Vic Abola, an economist from the University of Asia and the Pacific, which is FMIC’s institutional partner in macroeconomic research, said the country’s dependence on exports to the European Union had already dropped to 12 percent from 18 percent a decade ago. “We’re now more dependent on East Asia, which accounts for half of exports,” Abola said.
The 5-6 percent projected growth in gross domestic product for 2012 was seen as an improvement from 2011, when a global slowdown and fiscal underspending likely capped the country’s domestic expansion to below 4 percent. This outlook also suggests that the Philippines can return to its trend growth rate seen prior to 2010 despite a bleak global economic outlook.

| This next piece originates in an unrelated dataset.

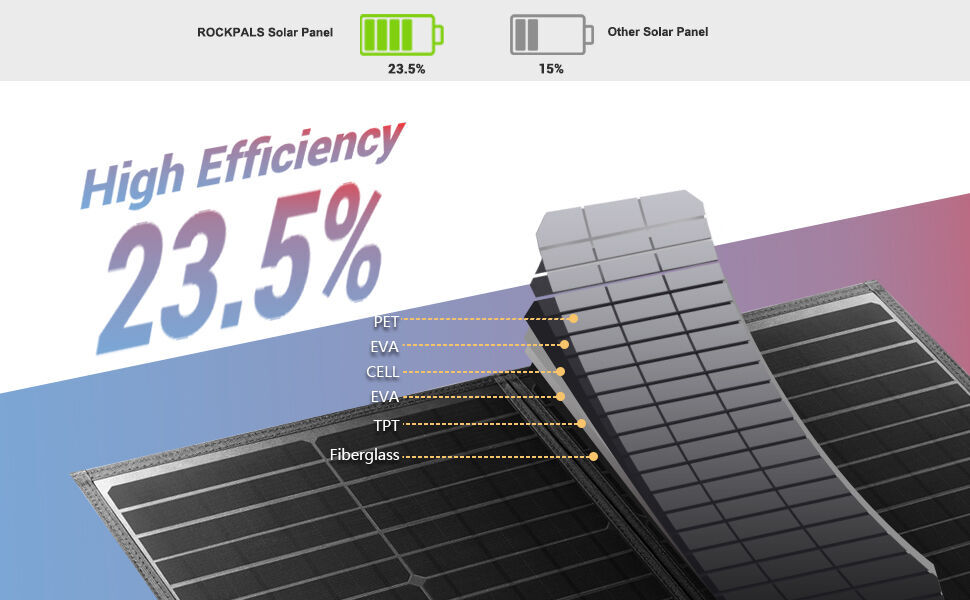Image resolution: width=970 pixels, height=600 pixels.
Task: Select the 15% value under the gray battery
Action: click(x=551, y=69)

FMIC president Roberto Juanchito Dispo said the capital markets would likely see increased activities particularly in mid-tier merger and acquisitions (M&As), debt financing and retail bonds, aided by a low-interest rate environment.
The Bangko Sentral ng Pilipinas is expected to ease its monetary policy in the first quarter and to keep interest rates for the rest of the year.
“We anticipate more active greenfield sectors, particularly in toll roads and power. We also see opportunities with the implementation of the minimum public ownership requirement,” Dispo said.
The Philippine Stock Exchange has all publicly listed companies to widen their public float to at least 10 percent within this year or face trading suspension January 2013.